**Vorliegender Auszug:**
>>>>

Spirituelle Ausrichtung: Engagierter Buddhismus legt Wert darauf, dass Erwachen und Handeln Hand in Hand gehen. TNH lehrte die Intersein-Philosophie (Interbeing) – dass alles mit allem verbunden ist. Daraus folgt, dass man nicht wirklich glücklich werden kann, solange andere leiden; Mitgefühl drängt zur Aktion. Gleichzeitig betont er, dass Aktion ohne innere Ruhe wirkungslos ist. Darum die Kombination: Meditation & Aktion als zwei Beine eines Menschen.

Die Mystik tritt hier in den Hintergrund. TNH sprach zwar über tiefe Einsichten (z.B. er erklärte Leerheit mit dem Bild einer Wolke im Papier – alles durchdringt einander), aber seine Betonung lag auf dem Wunder des Alltags. Wer völlig präsent ist beim Abwasch, berührt schon das Wunder des Lebens – so seine Lehre.

<<<<

**Vorliegende Angaben:**
>>>>

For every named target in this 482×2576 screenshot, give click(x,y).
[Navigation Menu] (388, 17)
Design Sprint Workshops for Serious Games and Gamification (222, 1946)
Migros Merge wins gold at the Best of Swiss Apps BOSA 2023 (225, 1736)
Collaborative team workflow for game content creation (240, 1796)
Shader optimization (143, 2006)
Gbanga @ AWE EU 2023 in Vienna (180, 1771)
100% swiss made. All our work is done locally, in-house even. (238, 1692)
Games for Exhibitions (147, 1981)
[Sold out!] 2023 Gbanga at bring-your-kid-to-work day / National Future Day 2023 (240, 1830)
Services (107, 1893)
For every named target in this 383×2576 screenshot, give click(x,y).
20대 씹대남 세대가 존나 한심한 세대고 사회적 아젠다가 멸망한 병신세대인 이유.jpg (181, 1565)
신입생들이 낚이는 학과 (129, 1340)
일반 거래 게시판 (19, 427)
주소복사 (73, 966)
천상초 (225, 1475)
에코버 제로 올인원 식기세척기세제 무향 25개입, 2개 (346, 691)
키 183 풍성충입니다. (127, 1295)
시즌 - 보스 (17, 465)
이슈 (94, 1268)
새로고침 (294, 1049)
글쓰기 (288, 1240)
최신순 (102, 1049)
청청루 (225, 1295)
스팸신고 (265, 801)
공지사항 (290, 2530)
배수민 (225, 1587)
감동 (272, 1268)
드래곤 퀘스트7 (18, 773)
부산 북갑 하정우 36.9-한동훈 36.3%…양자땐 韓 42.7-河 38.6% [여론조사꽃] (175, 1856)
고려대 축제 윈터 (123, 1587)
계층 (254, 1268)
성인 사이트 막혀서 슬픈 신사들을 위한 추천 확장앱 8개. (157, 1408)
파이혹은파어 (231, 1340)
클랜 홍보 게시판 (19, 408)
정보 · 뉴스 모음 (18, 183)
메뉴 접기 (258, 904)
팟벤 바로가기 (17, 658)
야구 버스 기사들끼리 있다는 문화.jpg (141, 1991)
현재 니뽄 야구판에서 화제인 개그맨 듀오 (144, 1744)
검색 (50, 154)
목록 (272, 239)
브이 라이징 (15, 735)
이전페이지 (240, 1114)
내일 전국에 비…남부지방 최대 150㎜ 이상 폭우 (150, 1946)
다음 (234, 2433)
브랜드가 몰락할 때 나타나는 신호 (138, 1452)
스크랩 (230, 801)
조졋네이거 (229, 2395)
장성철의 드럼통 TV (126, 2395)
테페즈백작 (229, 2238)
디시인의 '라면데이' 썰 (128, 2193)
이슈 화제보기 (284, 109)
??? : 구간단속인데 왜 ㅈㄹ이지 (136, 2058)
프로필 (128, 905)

<<<<

**Aufgaben:**
1) Beantworten Sie anhand des Textes über engagierten Buddhismus die folgenden Fragen:
(a) Welche Philosophie lehrte TNH?
(b) Womit wird die Kombination von Meditation und Aktion verglichen?
(c) Mit welchem Bild erklärte TNH die Leerheit?
2) Führen Sie den Text über engagierten Buddhismus nach seinem letzten Satz weiter.

**Lösungen:**
1)
(a) TNH lehrte die Intersein-Philosophie, nach der alles mit allem verbunden ist.
(b) Meditation und Aktion werden mit den zwei Beinen eines Menschen verglichen.
(c) TNH erklärte die Leerheit mit dem Bild einer Wolke im Papier.

2)
Engagierter Buddhismus in Deutschland: Schon in den 1980ern kamen TNH und seine Schülerinnen (z.B. Sr. Chân Không) nach Deutschland für Vorträge. Einige Deutsche traten dem Intersein-Orden bei. 1992 gründeten die Schüler Helga und Karl Riedl in Bayern das „Intersein-Zentrum“, ein Achtsamkeitszentrum nach Plum-Village-Tradition. 2008 wurde in Waldbröl (NRW) das Europäische Institut für Angewandten Buddhismus (EIAB) eröffnet – ein großes Kloster- und Seminarzentrum mit über 20 Mönchen/Nonnen (European Institute of Applied Buddhism | Achtsamkeit: Kurse … – Eiab). Von dort aus werden Kurse und Workshops zu vielfältigen Themen angeboten (z.B. achtsames Sterben, Achtsamkeit in der Pflege, Yoga und Zen etc.).

Es gibt deutschlandweit Dutzende Laien-Sanghas, die sich wöchentlich treffen (teils in Kirchenräumen, Yogastudios oder privat). Diese Haus-Sanghas tragen oft Namen wie „Quelle des Mitgefühls Sangha XY“. Sie orientieren sich an Thích Nhất Hạnhs Büchern (wie „Aus Angst wird Mut“, „Das Wunder der Achtsamkeit“) und praktizieren in seinem Geiste.

Wirksamkeit in der Gesellschaft: Engagierter Buddhismus hat in DE und weltweit viele Impulse geliefert: Die Integration von Achtsamkeit in Psychotherapie und Bildung verdankt sich teilweise TNH’s Pionierarbeit, auch wenn MBSR eher von Kabat-Zinn kam, hat TNH bereits in den 1970ern ähnlich gearbeitet. Der Friedens- und Umweltaspekt: Viele buddhistische Gruppen engagieren sich heute in Klimaschutz (z.B. die buddhistische „Earth Holder“-Bewegung), das geht auf engaged Buddhism zurück.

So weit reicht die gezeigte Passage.